*To do*: Output only this range of the data below: the line that contains "Viewport: 537px width, 438px height." through the final line, both ends included, each retyped exactly.

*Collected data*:
Content starts
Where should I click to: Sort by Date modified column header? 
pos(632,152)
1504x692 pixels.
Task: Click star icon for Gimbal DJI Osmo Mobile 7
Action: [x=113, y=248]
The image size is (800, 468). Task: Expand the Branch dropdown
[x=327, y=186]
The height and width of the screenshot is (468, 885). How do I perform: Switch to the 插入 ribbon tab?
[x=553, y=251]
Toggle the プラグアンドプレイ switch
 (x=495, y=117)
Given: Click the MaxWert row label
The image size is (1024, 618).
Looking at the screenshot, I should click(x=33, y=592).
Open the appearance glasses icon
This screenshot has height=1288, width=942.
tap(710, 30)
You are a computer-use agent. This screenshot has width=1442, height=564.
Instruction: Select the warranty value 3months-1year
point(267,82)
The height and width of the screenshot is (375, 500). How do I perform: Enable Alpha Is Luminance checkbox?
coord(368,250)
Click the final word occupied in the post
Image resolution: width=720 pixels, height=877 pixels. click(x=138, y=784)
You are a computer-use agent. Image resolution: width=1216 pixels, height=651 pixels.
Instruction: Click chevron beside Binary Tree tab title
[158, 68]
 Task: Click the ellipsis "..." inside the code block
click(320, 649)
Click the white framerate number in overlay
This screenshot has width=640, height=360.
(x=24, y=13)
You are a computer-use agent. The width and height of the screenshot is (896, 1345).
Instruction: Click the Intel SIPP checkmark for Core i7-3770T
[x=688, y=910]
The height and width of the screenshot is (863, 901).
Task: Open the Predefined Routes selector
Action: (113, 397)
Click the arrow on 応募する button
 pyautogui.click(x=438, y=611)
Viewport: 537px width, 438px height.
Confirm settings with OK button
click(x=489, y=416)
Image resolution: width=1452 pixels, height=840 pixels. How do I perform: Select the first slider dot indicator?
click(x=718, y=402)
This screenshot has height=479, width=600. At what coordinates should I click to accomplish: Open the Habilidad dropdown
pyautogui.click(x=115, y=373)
Content ends
*The completed task*:
Viewport: 537px width, 438px height.
Confirm settings with OK button
click(x=489, y=416)
Image resolution: width=1452 pixels, height=840 pixels. How do I perform: Select the first slider dot indicator?
click(x=718, y=402)
This screenshot has height=479, width=600. At what coordinates should I click to accomplish: Open the Habilidad dropdown
pyautogui.click(x=115, y=373)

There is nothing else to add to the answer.